[Stored data]
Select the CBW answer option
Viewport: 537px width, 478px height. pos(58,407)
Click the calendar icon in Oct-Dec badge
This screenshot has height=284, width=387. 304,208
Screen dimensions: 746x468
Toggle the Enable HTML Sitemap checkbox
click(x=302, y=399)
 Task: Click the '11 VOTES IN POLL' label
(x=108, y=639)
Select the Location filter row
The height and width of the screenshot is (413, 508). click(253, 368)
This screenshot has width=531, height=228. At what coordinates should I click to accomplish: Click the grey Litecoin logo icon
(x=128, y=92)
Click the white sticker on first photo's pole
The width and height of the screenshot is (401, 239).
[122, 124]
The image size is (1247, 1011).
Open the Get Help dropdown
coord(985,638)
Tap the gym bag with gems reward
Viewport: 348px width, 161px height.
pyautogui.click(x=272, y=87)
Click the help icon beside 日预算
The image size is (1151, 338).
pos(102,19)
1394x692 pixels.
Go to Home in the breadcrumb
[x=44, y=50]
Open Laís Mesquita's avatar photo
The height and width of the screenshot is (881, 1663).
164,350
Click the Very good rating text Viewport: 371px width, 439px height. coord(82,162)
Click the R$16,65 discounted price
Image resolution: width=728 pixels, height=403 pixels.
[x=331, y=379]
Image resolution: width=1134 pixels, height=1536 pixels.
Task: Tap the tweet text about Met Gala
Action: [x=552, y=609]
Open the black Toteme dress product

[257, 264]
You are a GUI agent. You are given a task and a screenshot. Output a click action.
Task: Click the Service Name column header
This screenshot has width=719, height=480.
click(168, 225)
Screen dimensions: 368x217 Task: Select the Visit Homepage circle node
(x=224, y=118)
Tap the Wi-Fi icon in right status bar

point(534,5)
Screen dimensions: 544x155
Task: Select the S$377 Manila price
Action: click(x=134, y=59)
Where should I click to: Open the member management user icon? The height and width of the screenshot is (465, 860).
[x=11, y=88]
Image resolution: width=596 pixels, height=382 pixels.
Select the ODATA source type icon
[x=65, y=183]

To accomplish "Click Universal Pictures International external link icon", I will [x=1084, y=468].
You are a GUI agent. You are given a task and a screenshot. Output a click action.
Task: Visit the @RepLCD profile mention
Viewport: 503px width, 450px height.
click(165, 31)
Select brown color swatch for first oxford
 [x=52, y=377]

Prompt: Retype the data in full, precisely as given.

Response to this exercise:
Select the CBW answer option
Viewport: 537px width, 478px height. pos(58,407)
Click the calendar icon in Oct-Dec badge
This screenshot has height=284, width=387. 304,208
Screen dimensions: 746x468
Toggle the Enable HTML Sitemap checkbox
click(x=302, y=399)
 Task: Click the '11 VOTES IN POLL' label
(x=108, y=639)
Select the Location filter row
The height and width of the screenshot is (413, 508). click(253, 368)
This screenshot has width=531, height=228. At what coordinates should I click to accomplish: Click the grey Litecoin logo icon
(x=128, y=92)
Click the white sticker on first photo's pole
The width and height of the screenshot is (401, 239).
[122, 124]
The image size is (1247, 1011).
Open the Get Help dropdown
coord(985,638)
Tap the gym bag with gems reward
Viewport: 348px width, 161px height.
pyautogui.click(x=272, y=87)
Click the help icon beside 日预算
The image size is (1151, 338).
pos(102,19)
1394x692 pixels.
Go to Home in the breadcrumb
[x=44, y=50]
Open Laís Mesquita's avatar photo
The height and width of the screenshot is (881, 1663).
164,350
Click the Very good rating text Viewport: 371px width, 439px height. coord(82,162)
Click the R$16,65 discounted price
Image resolution: width=728 pixels, height=403 pixels.
[x=331, y=379]
Image resolution: width=1134 pixels, height=1536 pixels.
Task: Tap the tweet text about Met Gala
Action: [x=552, y=609]
Open the black Toteme dress product

[257, 264]
You are a GUI agent. You are given a task and a screenshot. Output a click action.
Task: Click the Service Name column header
This screenshot has width=719, height=480.
click(168, 225)
Screen dimensions: 368x217 Task: Select the Visit Homepage circle node
(x=224, y=118)
Tap the Wi-Fi icon in right status bar

point(534,5)
Screen dimensions: 544x155
Task: Select the S$377 Manila price
Action: click(x=134, y=59)
Where should I click to: Open the member management user icon? The height and width of the screenshot is (465, 860).
[x=11, y=88]
Image resolution: width=596 pixels, height=382 pixels.
Select the ODATA source type icon
[x=65, y=183]

To accomplish "Click Universal Pictures International external link icon", I will [x=1084, y=468].
You are a GUI agent. You are given a task and a screenshot. Output a click action.
Task: Visit the @RepLCD profile mention
Viewport: 503px width, 450px height.
click(165, 31)
Select brown color swatch for first oxford
 [x=52, y=377]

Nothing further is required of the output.